ABC's Agents of SHIELD isn't a bad show; it's just a very underperforming one so far. I concur with most of the criticisms in this article, and add a few of my own:

How is the rest of the world reacting? We rarely if ever step outside the world of the main characters to see how the world at large is reacting to the revelations of the Marvel movies -- i.e. billionaires can build flying suits of armor; the U.S. government created a super-soldier in World War II and revived him from frozen ice decades later; the Norse Gods are real and are actually aliens; hostile aliens invaded New York City.
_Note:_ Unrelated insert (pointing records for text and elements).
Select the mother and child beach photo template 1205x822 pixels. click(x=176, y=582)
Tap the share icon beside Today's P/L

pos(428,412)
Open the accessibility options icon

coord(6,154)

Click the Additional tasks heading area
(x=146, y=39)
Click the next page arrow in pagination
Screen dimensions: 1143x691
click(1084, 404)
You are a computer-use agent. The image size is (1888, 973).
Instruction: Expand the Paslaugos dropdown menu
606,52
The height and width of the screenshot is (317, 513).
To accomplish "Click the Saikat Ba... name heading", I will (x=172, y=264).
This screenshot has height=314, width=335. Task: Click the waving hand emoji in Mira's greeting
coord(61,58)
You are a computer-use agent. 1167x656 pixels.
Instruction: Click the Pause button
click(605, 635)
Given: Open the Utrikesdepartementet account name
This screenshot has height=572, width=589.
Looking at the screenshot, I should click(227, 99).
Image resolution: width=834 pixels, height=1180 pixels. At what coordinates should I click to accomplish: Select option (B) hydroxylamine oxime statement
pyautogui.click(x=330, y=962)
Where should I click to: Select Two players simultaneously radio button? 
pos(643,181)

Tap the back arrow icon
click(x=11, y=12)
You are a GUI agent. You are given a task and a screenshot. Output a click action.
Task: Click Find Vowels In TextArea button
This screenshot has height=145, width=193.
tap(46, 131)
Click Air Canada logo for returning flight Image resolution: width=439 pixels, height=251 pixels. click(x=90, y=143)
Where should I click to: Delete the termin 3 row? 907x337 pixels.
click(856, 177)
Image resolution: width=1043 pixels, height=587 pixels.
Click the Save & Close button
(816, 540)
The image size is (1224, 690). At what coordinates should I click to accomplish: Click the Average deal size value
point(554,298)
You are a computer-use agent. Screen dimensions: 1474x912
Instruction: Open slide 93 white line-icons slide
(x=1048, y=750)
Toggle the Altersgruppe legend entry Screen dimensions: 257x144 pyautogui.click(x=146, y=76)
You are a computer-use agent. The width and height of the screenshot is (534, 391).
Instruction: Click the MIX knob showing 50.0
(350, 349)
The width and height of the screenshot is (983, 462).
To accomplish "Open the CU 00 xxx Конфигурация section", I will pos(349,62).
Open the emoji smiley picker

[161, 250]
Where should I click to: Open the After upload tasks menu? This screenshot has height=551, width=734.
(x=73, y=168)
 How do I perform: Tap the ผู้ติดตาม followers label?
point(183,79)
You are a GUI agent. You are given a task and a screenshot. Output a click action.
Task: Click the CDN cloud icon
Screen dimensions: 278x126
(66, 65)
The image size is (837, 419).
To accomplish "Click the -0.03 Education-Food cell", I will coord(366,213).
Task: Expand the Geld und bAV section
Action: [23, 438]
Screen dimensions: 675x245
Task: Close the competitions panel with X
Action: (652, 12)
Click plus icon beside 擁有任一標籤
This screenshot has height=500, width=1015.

All of these revelations would have big effects on society, the culture, the government . . . and all we've seen is a storefront window showing 'Heroes of New York' action figures.

Heck, in the most recent Iron Man movie, Air Force One was blown up, the president was kidnapped, and the vice president was implicated and arrested. Not only is this not a big deal in the world of Agents of SHIELD, I don't think it's ever been mentioned.

Last week's episode, where the characters are sent to clean up the mess left behind from the events of the Thor movie (literally) was a step in the right direction. We learned that the revelations about the Norse Gods had spurred the creation and growth of a Norway-based cult/hate group.

What, did SHIELD have budget cuts? The main characters are often wildly outmanned and outgunned, considering how they work for an organization that has at least one flying aircraft carrier that can turn invisible, and perhaps more, judging from the Captain America: The Winter Soldier trailer. What are these planning meetings like?

"We need two of our men to sneak across the border. They'll drive in and then try to convince them to sneak them past the guards."

"Or, you know, we could fly them over the border on our giant invisible aircraft carrier."

Hey, have you guys read any comic books? The other prime-time series based upon super hero comic books, WB's Arrow, is chock full of characters from DC Comics: Green Arrow, Black Canary, Deathstroke, Ras al Ghul, Speedy/Red Arrow, Brother Blood, Dollmaker, Bronze Tiger, Deadshot, Count Vertigo, the Huntress, the Royal Flush Gang . . . Sometimes the characters are altered from their larger-than-life, super-powered forms in the comics, but it's a nice little Easter Egg for fans every time they do that.

In Agents of SHIELD, we've seen . . . Samuel L. Jackson step on set for a two-minute cameo as Nick Fury. Then some sort of super-strength guy in the pilot. A group called 'Centipede' that is trying to turn people into super-heroes. Some scientist who got sucked into a gravity-altering machine. Some Chinese guy whose power is controlling fire.

Marvel comics has been churning out stories, -- great, awful, and in between -- for decades, with hundreds or thousands of characters. I realize some of those characters are set aside for the movies, but the generic unnamed super-powered mortal-of-the-week makes it feel like they're afraid to make the series too 'comic-book-y,' when in fact is it is based upon comic-book characters and supposedly all about living in a world with superheroes.

ADDENDUM: So, what's Thanksgiving going to be like at Alec Baldwin's house this year?